Our activated alumina has a very high resistance to attrition and crushing. This is a result of the production process and the spherical form of the grains. The attrition and crushing values for spheres are well adapted to their applications, the spherical form making possible homogeneous and compact loading with very little subsequent settling. Higher flow rates are allowed and taller drying vessels can be used
Adsorption is a process in which a gas or vapor adheres to the surface of a solid without intimate admixture with the atoms of the solid: this is the case with activated alumina. Since adsorption is a surface phenomenon, good adsorbents are those which present large surface areas per unit mass and which have high attractive forces for the target species. The adsorption capacity is directly proportional to the surface exposed and the pressure or concentration of the material to be adsorbed. The optimized high porosity of activated alumina gives a high specific surface and a large adsorption capacity per unit weight. Even when saturated with water, activated alumina looks and feels dry. Also, activated alumina is chemically inert toward most liquids and gases. Its excellent resistance to fouling by olefins is the reason for its wide use in the treatment of petrochemicals.
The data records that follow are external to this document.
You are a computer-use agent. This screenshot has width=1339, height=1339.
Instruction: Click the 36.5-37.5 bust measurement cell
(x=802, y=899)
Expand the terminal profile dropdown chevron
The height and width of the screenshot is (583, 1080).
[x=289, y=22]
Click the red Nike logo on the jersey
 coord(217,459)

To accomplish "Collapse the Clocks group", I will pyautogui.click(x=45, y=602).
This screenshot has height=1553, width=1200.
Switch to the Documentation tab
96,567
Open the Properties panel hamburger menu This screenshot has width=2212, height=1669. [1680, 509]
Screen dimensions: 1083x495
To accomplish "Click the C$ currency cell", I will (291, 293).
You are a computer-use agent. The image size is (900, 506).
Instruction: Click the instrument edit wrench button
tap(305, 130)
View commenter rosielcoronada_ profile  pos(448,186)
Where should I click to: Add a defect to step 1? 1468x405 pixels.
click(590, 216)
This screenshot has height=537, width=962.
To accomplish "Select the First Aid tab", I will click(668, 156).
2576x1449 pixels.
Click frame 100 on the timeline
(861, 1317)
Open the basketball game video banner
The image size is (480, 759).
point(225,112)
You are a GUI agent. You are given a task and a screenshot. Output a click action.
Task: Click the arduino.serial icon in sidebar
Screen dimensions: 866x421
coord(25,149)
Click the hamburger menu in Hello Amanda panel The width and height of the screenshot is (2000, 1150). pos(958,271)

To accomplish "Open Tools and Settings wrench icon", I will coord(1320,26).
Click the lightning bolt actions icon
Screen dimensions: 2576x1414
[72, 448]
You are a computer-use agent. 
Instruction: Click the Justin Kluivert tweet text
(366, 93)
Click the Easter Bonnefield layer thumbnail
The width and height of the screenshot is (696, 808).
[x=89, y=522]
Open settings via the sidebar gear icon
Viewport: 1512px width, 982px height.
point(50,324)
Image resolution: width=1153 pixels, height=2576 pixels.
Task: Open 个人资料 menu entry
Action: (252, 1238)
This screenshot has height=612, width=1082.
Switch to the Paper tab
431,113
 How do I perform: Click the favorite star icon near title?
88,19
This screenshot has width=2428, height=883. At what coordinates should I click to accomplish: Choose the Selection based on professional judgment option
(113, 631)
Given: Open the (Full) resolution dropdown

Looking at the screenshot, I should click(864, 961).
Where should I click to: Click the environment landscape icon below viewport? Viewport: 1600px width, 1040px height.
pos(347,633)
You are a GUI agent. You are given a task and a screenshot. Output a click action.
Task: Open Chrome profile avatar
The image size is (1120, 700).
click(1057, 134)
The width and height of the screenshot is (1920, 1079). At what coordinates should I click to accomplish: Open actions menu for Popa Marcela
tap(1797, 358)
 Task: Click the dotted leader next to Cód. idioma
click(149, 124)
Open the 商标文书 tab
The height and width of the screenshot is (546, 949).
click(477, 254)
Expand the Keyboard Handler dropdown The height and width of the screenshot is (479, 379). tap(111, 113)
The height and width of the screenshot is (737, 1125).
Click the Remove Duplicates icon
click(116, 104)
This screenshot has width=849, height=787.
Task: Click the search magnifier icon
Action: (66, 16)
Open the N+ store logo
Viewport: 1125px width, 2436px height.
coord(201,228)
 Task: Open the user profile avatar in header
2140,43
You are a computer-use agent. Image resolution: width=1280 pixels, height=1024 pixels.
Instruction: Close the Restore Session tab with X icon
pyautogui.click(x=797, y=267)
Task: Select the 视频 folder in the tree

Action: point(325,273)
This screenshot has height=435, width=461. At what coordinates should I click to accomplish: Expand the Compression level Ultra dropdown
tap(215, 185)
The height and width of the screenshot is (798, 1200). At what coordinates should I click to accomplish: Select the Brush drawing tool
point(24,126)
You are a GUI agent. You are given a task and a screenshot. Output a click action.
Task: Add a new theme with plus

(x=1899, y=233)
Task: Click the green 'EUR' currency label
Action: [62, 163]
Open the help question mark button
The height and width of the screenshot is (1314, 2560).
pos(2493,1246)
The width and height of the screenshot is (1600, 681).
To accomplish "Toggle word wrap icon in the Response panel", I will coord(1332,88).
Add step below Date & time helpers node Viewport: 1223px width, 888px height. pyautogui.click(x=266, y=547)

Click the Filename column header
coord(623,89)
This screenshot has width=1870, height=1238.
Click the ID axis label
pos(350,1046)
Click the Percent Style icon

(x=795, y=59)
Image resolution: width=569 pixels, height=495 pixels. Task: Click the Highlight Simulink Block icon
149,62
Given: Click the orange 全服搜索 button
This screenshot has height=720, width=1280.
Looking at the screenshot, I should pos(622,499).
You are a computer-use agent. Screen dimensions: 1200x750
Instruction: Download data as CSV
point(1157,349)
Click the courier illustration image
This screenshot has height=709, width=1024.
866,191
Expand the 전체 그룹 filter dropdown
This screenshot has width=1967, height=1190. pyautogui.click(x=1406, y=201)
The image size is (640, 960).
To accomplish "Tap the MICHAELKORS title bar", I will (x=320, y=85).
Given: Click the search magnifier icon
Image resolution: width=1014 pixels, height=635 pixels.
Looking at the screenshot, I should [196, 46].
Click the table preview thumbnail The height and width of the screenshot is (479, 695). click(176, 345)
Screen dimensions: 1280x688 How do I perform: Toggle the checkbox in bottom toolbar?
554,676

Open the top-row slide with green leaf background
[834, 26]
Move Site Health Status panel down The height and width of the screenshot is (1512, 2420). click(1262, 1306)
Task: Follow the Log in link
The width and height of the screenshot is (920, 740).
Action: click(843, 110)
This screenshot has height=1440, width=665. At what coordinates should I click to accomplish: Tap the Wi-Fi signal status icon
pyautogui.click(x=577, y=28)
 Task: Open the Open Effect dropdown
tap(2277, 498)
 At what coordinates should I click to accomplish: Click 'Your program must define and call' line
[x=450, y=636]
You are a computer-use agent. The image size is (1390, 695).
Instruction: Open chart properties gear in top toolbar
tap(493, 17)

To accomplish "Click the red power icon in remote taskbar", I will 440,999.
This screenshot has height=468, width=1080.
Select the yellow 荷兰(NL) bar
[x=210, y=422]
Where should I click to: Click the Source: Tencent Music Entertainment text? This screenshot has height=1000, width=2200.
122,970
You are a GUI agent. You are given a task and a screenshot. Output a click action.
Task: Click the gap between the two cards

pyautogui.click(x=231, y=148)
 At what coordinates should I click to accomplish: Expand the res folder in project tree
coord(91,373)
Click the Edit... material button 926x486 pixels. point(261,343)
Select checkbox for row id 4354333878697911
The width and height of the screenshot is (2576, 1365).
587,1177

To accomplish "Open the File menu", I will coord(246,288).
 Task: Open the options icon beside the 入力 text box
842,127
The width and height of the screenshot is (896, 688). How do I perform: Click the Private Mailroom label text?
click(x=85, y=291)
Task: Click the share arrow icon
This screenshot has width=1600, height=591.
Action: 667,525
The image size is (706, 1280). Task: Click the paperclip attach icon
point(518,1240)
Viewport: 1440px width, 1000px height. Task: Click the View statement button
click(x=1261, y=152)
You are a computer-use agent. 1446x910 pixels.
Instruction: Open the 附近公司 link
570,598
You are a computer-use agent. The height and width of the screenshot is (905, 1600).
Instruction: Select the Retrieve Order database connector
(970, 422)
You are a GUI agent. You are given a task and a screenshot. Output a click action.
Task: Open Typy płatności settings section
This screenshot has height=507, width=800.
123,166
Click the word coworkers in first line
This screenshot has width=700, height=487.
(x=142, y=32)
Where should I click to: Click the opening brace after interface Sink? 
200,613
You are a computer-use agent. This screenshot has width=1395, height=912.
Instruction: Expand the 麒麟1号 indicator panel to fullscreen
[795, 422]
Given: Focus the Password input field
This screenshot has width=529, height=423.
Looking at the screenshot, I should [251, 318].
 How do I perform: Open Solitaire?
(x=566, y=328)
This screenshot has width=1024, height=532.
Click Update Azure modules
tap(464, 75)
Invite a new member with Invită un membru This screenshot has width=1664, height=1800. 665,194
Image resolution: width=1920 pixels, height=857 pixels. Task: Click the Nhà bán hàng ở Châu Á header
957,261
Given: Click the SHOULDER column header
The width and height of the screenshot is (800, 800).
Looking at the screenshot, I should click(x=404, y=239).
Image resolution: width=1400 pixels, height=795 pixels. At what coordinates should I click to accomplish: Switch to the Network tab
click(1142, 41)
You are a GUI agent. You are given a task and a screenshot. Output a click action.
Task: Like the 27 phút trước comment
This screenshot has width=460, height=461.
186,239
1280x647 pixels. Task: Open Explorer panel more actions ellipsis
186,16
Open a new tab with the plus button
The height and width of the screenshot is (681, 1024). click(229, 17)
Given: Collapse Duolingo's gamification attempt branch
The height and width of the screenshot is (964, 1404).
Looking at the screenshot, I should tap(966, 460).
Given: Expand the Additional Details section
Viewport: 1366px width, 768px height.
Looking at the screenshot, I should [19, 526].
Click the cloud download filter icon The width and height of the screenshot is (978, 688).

Aging In a commercial unit, hydrothermal deterioration and chemical contamination or fouling are the two main causes of alumina aging.
- Hydrothermal aging Hydrothermal aging is the result of a gradual irreversible change of the alumina structure, generally due to hydrothermal treatment during regeneration. Aging is mainly dependent on the number of regenerations (i.e., adsorption/desorption cycles). This is why it pays to regenerate at longer intervals by using the available capacity to its fullest extent. This is done by adjusting the cycle length. The main consequence is the surface area reduction due to a “collapsed pores” effect. Under normal working conditions, aging brings about a 50% decrease in the initial properties of the alumina in a period of two to four years. Accelerated hydrothermal tests by an independent organization show that AxSorb® D grade, for example, stands significantly above the competition (see Figure 1)
- Aging by Contamination or Fouling Theoretically reversible, this form of aging occurs when the active surface of the alumina is coated or access to its active sites is blocked by either a direct deposit of oil, or by degradation, polymerization or oxidation of unstable compounds present in the fluid passing through the alumina. In practice, the phenomenon is not completely reversible and immobile carbon deposits increase at each regeneration, leading to a progressive decrease of the adsorption dynamic capacity. Aluminas manufactured by Axens have earned wide recognition in comparison with standard market solutions. The high surface area and tailored pore distribution provide a high dynamic water adsorption capacity, coupled with excellent physical and mechanical properties. Their outstanding stability yields a long life time by achieving low water dew point, both with TSA (Temperature Swing Adsorption) and PSA (Pressure Swing Adsorption) processes.